• EXERCISE DETAILS: The output should be all lines of the entries below in which the word "mention" occurs.

---------- THE DATA

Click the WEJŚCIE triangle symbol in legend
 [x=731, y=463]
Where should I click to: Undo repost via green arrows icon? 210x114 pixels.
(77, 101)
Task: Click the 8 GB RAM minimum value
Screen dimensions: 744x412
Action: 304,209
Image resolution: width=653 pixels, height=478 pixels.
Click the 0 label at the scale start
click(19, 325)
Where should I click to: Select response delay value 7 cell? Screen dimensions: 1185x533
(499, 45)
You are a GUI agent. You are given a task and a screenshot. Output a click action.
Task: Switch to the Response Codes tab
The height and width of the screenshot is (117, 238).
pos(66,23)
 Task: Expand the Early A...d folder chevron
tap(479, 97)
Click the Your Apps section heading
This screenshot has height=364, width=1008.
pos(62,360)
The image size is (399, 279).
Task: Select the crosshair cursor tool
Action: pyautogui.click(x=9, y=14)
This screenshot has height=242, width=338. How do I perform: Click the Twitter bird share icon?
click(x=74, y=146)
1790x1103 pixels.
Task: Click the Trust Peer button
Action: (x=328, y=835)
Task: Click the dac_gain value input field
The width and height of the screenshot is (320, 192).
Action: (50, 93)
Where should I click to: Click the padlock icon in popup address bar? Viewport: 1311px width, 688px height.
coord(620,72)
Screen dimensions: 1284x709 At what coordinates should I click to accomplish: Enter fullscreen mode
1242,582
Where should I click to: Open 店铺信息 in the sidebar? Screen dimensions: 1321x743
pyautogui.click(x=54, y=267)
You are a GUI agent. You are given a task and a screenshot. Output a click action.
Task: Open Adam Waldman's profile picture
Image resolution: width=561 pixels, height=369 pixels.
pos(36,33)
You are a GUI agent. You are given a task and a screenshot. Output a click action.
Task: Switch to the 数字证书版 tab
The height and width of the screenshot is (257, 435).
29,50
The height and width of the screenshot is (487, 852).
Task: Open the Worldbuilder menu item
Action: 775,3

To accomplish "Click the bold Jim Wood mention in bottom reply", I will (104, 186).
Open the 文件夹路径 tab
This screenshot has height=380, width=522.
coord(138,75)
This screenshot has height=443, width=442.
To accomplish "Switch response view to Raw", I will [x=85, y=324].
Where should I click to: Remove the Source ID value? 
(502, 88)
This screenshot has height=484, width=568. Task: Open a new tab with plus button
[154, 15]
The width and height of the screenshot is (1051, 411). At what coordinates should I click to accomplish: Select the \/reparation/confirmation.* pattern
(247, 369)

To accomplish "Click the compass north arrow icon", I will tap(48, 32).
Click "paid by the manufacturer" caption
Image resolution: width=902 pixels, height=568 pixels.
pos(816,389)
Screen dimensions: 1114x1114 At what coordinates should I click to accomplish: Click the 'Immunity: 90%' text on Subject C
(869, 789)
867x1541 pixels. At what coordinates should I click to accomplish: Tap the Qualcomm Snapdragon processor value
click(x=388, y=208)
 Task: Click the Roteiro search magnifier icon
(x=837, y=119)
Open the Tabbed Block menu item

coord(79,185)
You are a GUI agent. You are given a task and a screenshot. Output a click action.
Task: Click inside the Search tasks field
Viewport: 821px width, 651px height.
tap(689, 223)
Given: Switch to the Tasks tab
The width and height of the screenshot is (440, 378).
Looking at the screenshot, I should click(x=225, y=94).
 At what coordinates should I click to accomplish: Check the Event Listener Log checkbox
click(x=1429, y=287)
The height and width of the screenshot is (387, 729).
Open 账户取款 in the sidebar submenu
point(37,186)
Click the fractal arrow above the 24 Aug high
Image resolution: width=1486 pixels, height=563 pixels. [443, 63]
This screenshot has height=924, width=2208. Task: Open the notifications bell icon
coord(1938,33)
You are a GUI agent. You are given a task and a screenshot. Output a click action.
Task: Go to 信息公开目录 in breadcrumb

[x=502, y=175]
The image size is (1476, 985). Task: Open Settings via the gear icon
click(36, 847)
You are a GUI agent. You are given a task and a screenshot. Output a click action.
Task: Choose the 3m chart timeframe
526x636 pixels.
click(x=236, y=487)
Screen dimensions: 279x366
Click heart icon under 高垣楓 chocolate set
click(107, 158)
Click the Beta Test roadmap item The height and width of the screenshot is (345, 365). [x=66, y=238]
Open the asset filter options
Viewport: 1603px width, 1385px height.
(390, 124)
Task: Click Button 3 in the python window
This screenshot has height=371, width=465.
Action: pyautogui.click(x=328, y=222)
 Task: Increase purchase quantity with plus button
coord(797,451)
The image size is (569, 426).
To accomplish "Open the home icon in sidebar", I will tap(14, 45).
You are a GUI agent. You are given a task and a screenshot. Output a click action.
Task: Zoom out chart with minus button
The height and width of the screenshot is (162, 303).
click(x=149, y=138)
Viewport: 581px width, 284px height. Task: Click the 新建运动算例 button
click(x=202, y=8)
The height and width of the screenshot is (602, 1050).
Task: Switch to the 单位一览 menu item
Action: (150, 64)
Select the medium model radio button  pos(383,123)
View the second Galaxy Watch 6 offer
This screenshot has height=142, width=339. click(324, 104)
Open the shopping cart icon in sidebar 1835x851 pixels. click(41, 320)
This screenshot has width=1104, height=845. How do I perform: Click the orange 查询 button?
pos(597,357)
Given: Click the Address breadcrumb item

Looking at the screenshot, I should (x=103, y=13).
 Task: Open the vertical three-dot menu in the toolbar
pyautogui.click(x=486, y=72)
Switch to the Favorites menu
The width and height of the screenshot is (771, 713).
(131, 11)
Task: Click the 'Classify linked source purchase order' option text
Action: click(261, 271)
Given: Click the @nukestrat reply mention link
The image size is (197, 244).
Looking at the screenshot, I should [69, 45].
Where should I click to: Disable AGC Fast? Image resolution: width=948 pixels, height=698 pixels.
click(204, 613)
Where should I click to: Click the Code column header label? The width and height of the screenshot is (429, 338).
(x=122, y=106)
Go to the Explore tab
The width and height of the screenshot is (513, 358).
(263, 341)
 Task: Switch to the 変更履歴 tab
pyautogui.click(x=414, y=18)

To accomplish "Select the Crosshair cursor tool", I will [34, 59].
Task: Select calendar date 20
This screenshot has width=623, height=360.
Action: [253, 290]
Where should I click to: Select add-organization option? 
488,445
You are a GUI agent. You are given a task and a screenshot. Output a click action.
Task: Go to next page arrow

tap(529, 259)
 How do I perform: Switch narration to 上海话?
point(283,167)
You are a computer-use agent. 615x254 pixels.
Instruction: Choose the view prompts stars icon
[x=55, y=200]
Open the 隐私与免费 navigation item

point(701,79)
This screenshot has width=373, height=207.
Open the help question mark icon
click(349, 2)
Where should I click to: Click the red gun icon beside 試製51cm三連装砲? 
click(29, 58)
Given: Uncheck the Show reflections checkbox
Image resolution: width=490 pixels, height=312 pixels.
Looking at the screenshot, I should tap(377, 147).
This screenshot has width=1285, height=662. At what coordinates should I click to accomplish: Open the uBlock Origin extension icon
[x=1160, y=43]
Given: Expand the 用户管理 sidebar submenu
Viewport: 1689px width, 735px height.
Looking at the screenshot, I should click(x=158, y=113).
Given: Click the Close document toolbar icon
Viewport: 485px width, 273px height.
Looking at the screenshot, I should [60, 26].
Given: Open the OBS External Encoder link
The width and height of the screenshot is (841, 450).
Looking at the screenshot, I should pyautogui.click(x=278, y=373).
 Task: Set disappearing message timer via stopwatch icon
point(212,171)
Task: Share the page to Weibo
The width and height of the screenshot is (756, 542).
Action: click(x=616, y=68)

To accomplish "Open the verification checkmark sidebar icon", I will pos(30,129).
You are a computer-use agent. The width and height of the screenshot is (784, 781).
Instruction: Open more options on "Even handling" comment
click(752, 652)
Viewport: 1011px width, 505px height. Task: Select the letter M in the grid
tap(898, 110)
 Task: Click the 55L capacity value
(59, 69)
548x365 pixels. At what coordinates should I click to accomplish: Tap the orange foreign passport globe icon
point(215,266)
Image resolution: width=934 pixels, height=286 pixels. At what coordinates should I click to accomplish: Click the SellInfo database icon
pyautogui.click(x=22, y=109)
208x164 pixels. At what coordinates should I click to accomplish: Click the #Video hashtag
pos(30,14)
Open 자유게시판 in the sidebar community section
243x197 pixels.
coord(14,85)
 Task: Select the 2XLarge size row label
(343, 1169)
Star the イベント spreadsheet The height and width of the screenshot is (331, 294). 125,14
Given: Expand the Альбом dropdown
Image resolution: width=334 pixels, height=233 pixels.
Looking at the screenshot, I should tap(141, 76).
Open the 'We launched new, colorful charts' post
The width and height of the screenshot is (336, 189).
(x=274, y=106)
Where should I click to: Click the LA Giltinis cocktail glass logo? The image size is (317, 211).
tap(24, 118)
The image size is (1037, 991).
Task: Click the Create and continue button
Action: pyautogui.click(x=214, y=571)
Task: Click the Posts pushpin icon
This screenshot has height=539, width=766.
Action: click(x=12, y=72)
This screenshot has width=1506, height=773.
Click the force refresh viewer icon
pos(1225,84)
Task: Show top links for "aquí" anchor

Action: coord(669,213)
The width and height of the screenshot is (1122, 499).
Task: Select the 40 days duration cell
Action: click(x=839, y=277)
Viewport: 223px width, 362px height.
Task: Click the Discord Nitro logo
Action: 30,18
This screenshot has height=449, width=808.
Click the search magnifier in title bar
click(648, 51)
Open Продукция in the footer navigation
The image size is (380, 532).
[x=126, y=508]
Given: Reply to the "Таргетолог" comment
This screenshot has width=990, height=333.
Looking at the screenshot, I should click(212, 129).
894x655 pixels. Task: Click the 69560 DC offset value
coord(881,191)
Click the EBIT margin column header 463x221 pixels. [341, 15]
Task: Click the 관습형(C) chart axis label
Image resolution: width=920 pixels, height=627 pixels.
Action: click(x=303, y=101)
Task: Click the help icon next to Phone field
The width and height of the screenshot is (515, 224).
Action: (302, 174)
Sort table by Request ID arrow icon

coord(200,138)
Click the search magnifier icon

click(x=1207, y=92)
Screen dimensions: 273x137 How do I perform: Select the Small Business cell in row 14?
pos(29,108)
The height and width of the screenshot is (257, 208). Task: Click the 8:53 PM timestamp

--------------------

• EXERCISE ANSWER:
To accomplish "Click the bold Jim Wood mention in bottom reply", I will (104, 186).
Given: Click the @nukestrat reply mention link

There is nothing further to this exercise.